One hundred and fifty years later we’re still dealing with the fallout. If there is no Creator, then truth is relative, good and evil are mere conventions and life is meaningless. This new understanding of the world has been behind a relentless degrading of civilization, including the institutions, religion and arts that sustain it. It wasn’t so very long ago that Western Civilization courses were considered one of the brightest ornaments of a liberal education. Now there's an extensive campaign to mitigate them where they aren't discarded entirely. Multiculturalism reigns supreme, imposing its fluency in Ebonics, minority history courses, feminist, gay and lesbian studies on impressionable minds. Whether or not there's any intrinsic worth in such subjects, what's galling is that they're passed off as equally important as the humanities or Greek, Roman and American history. We’re essentially told nowadays that the art, architecture and culture of past civilizations, still magnificent to travelers even in ruin, are really no more remarkable than native huts and whittling. It just depends on how you look at it (And parents and teachers wonder why children are underachievers). Triumphs of science and technology that launched revolutions of the human condition are, by extension of this relativistic worldview, fruitless and vain. Thinkers, philosophers and conquering heroes represent oppression, not innovation. Consequently, where real oppression does happen, like to women in Muslim countries, we can’t be morally indignant because that would be insensitive to the culture or circumstances that produced it.

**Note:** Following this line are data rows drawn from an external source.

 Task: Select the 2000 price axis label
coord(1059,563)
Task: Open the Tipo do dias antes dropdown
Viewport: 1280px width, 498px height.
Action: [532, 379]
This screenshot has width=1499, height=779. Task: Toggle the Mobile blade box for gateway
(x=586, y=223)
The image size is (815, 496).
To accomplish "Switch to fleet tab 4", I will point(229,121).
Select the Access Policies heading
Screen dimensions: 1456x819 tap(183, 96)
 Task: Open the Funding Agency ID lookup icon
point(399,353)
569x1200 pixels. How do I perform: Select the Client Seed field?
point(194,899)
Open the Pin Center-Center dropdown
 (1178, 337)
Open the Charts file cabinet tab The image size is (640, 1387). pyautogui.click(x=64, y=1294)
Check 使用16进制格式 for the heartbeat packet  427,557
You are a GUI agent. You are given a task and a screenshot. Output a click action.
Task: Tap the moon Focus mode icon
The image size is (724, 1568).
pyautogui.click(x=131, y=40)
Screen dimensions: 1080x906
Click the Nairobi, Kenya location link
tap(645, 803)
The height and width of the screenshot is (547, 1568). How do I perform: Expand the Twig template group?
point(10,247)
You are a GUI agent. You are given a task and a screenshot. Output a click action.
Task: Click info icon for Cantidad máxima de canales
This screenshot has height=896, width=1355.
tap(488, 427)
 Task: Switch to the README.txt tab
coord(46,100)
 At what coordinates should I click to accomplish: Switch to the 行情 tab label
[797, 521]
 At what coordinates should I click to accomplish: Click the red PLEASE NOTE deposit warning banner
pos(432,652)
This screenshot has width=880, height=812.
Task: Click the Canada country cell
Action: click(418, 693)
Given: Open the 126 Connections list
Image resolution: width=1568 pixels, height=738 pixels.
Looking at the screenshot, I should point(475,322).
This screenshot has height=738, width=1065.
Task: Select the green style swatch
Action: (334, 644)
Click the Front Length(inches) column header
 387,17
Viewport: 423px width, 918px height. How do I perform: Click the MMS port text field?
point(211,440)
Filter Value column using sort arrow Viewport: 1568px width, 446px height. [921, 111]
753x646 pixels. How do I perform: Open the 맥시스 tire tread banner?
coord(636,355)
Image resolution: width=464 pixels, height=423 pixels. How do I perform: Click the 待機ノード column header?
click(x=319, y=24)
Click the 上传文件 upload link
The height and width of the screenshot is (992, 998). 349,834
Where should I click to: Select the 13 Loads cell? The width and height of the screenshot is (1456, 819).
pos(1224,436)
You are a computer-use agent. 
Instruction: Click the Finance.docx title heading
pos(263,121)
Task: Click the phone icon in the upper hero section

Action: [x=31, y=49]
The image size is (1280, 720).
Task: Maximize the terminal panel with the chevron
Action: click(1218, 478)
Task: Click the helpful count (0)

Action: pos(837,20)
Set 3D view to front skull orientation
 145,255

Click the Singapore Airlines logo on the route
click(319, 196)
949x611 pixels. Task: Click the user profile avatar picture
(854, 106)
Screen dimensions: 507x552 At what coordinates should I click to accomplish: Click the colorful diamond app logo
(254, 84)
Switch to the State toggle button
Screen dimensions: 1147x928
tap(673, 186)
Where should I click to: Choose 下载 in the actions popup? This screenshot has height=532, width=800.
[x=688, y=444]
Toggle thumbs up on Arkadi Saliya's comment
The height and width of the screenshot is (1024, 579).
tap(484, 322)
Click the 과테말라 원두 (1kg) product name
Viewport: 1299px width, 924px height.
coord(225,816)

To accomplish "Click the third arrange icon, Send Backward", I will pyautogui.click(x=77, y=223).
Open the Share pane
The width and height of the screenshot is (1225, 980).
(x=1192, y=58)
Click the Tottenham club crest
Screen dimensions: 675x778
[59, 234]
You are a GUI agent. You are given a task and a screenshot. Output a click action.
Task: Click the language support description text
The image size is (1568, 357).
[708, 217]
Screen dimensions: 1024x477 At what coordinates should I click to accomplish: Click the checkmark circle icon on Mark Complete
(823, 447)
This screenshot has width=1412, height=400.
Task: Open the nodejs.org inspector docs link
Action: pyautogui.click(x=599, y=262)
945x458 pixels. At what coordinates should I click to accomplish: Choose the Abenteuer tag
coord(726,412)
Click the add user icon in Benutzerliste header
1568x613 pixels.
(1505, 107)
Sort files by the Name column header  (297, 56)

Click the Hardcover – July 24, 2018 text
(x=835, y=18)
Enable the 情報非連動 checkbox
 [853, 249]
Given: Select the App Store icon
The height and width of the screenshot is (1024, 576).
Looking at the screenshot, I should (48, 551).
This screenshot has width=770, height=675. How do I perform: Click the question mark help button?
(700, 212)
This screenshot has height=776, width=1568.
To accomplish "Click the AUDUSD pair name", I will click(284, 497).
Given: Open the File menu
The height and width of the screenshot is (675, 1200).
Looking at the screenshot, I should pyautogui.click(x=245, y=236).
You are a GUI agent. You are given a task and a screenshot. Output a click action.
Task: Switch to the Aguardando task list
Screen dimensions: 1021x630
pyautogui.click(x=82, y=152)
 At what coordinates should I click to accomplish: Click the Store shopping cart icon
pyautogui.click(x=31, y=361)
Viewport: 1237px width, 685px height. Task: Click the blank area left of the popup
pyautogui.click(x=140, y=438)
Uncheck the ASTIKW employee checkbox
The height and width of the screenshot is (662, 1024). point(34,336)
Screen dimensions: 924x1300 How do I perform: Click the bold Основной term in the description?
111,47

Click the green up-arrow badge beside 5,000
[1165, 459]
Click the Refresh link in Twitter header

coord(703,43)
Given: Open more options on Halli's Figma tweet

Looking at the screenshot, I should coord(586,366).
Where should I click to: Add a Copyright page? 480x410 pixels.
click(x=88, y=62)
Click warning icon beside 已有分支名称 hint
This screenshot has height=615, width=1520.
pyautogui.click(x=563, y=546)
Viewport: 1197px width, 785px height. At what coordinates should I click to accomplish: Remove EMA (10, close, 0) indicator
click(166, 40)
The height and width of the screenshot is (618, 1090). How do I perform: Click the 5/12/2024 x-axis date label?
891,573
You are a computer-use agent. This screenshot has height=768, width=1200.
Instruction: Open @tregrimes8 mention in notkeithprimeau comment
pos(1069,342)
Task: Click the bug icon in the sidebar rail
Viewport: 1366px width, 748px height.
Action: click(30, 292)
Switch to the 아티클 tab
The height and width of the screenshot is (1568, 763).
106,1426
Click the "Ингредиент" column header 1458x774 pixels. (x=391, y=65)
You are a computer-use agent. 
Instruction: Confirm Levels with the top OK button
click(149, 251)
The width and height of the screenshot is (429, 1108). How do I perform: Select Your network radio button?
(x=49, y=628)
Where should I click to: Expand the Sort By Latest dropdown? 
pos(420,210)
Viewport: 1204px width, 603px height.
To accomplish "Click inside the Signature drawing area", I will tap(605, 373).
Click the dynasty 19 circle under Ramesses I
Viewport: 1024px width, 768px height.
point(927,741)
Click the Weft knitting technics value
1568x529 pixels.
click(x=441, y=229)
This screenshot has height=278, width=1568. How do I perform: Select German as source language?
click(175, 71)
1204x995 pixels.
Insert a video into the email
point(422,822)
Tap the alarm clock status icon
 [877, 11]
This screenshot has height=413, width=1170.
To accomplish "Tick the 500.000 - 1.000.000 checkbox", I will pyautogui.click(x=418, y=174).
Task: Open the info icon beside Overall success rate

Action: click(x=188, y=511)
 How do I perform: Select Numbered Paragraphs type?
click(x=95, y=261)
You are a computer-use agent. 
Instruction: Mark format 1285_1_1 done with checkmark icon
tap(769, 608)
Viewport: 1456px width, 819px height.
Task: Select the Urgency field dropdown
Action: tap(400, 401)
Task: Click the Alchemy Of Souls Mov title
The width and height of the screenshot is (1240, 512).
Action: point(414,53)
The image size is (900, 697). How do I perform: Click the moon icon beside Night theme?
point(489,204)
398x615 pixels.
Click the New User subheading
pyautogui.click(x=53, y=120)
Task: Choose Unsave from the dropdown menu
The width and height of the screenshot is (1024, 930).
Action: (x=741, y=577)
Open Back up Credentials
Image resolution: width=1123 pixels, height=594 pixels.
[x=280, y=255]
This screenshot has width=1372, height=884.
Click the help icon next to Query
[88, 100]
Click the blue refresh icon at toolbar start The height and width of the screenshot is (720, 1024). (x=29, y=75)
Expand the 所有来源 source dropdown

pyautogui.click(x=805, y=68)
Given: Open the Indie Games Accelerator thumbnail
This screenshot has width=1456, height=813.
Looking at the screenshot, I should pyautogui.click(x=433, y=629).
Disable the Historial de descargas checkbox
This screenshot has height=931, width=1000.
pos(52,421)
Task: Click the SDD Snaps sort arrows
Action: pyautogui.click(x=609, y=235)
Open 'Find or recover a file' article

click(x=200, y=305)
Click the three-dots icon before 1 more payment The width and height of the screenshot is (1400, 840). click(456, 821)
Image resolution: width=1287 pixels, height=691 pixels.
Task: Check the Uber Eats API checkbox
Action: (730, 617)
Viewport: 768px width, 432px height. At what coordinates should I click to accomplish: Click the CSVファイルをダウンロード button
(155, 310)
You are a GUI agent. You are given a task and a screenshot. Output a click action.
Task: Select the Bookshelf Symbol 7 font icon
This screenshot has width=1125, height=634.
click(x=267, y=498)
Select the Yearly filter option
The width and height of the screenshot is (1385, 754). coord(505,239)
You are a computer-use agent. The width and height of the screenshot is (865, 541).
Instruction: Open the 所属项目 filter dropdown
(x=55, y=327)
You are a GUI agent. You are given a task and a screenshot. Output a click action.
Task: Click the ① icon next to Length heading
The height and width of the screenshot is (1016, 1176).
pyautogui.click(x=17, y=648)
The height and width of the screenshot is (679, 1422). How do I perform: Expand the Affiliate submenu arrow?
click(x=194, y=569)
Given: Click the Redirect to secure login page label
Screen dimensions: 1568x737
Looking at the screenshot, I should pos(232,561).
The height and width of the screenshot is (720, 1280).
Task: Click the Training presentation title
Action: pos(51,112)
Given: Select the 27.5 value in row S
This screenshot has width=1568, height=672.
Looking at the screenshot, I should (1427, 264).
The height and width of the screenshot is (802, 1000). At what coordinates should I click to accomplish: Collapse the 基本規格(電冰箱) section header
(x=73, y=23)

We must be quite a spectacle. Awash in wealth -even in what’s apparently the fiercest economic downturn since the Great Depression- with hardly a care in the world, yet hating every moment of it. Or is this self-loathing only a pretentious front put up to soothe our guilty consciences? If popular culture of the Avatar sort is the slightest indication, the American is to style himself a sort of Citizen Kane. This time disenchantment in Xanadu isn't confined to doubting whether the love of money can satisfy. It extends to doubting the morality of money and money-making themselves. And "Rosebud" is even more elusive. The neo-hippies of the self-sufficiency variety, the entertainment industry and Occupy Wall Street are all panting for a return to some fantastical, pre-Industrial state. Not that this ever existed, but the idea is that everyone farmed (but wasn’t a serf), ate only their own food (but didn’t die of malnutrition), made everything they needed themselves (including mining, smelting and forging all metal implements, presumably) had no need for society’s institutions (but was perfectly safe from theft, war and other myths), money (that cardinal token of vice whereby people are inspired to make things others want to buy) or banks or loans, and yet had plenty of time leftover for self-expression and writing free verse poetry (with homemade paper and ink?). If our familiarity with civilization has bred contempt, then our unfamiliarity with the lack of it has bred fantasies.